Considering the issues the US are having with their privacy reputation it does need to be asserted that there are no blacklisted countries, companies can still do business with any other business in any country as long as there are appropriate safeguards in place– however the US is currently the most difficult country to do business with privacy wise. This is bad news for all US businesses, but especially the tech giants who will be missing out on the large EU market. The US can either change their privacy laws ala Canada and gain an adequacy decision, continue with Privacy Shield and try and get it more widely adopted by US companies – making transfers and contract negotiations more smooth, or Privacy Shield could be quashed and replaced with something slightly more robust (… and hopefully something slightly more compulsory).

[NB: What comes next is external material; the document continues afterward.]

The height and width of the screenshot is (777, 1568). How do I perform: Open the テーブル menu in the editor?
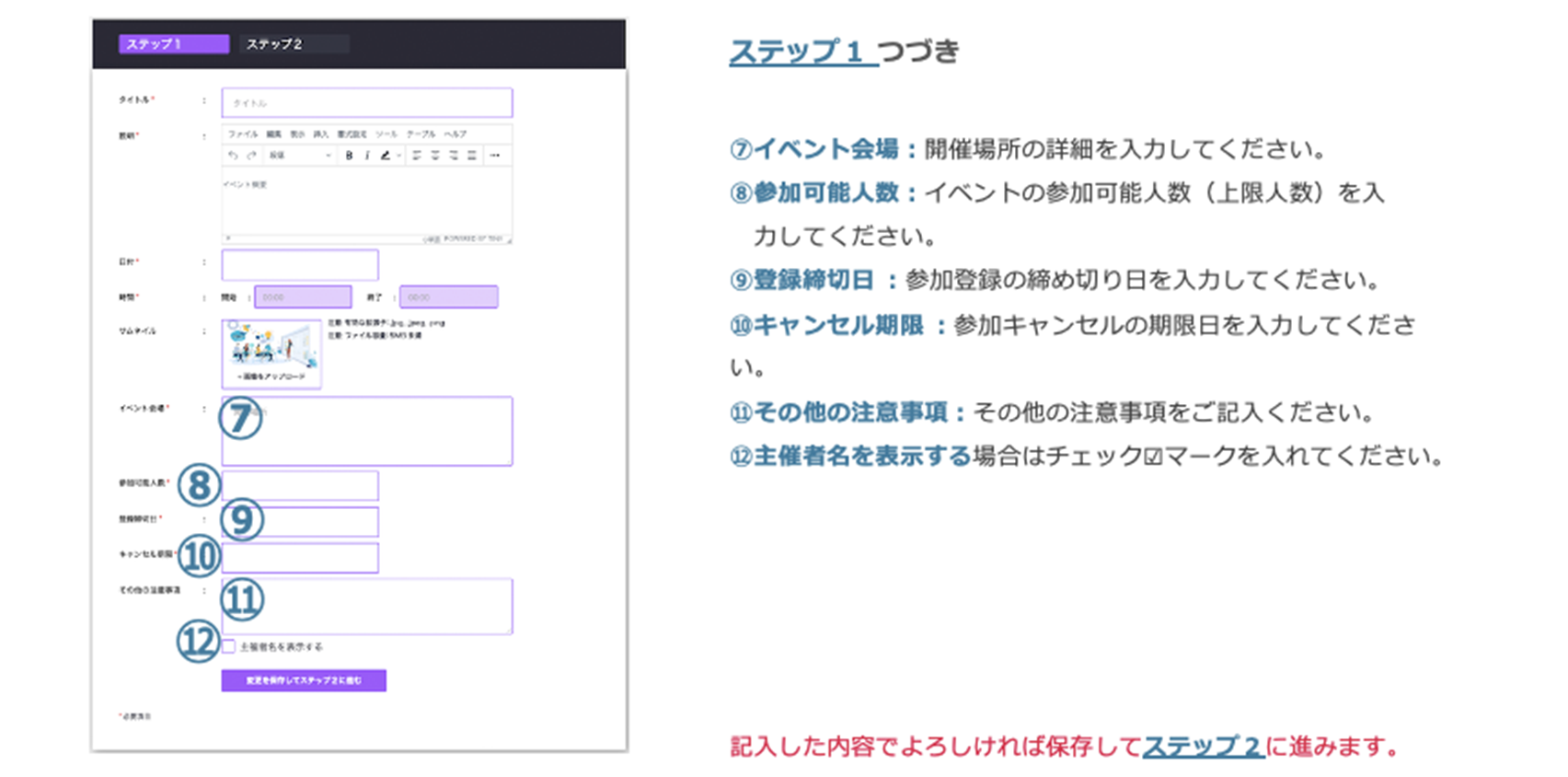point(421,134)
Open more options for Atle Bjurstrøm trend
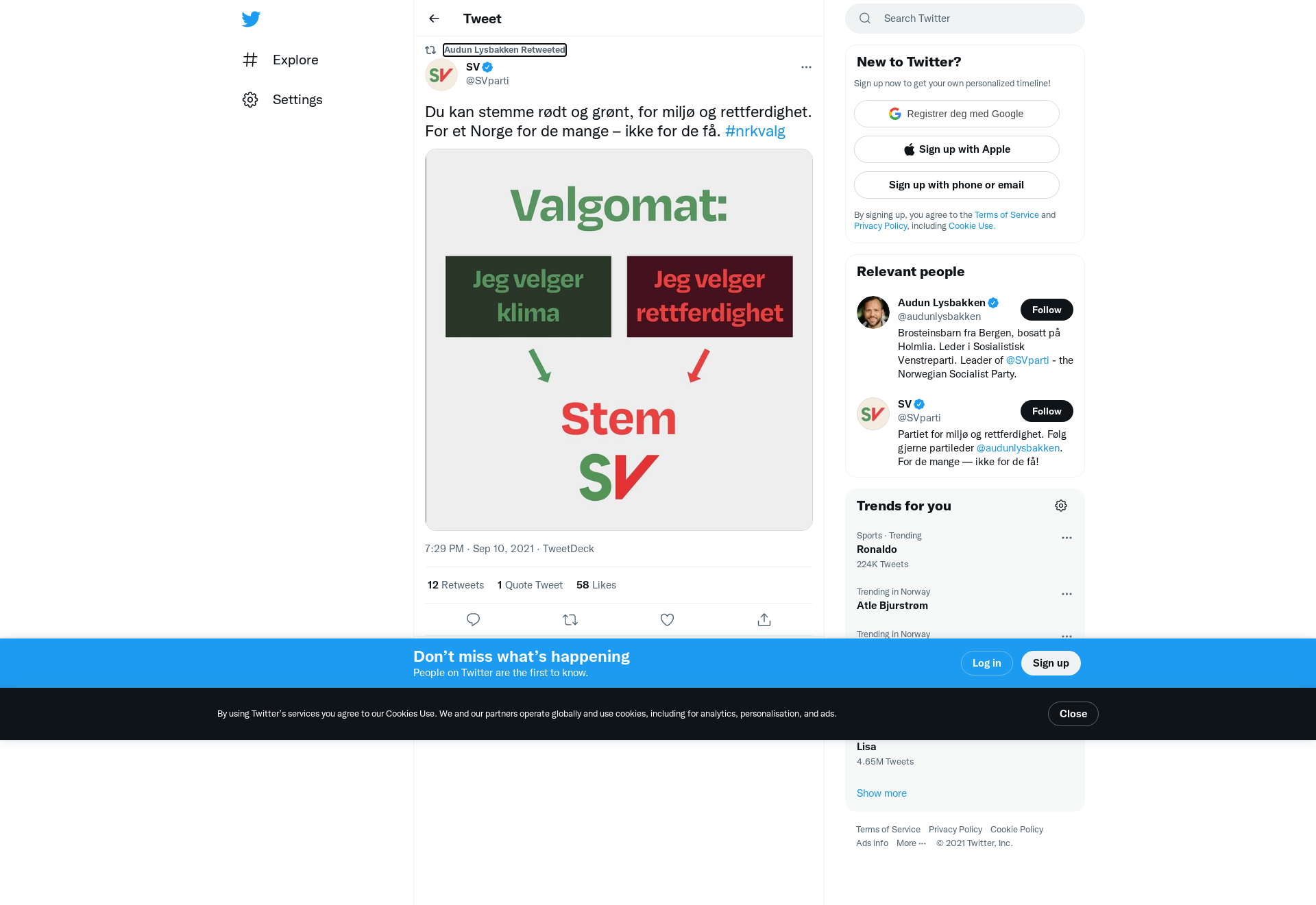 [1067, 594]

There have already been some immediate consequences of the focus on US privacy. The CEO of Cambridge Analytica has been suspended, there are calls for Zuckerberg’s resignation, and the EU have reiterated that they are unhappy with US privacy practices. There are also signs that it will have a positive effect, Facebook are wanting to roll GDPR-esque compliance out worldwide (although only ‘in spirit’), it has brought attention to the fact that GDPR applies to all EU citizens and residents even if you are processing it in the US, and hopefully it is a wake-up call to tech giants and other organisations that people take their privacy seriously. The previous cold start ‘wait and see’ approach to GDPR implementation and working towards good privacy practice in general may just be heating up.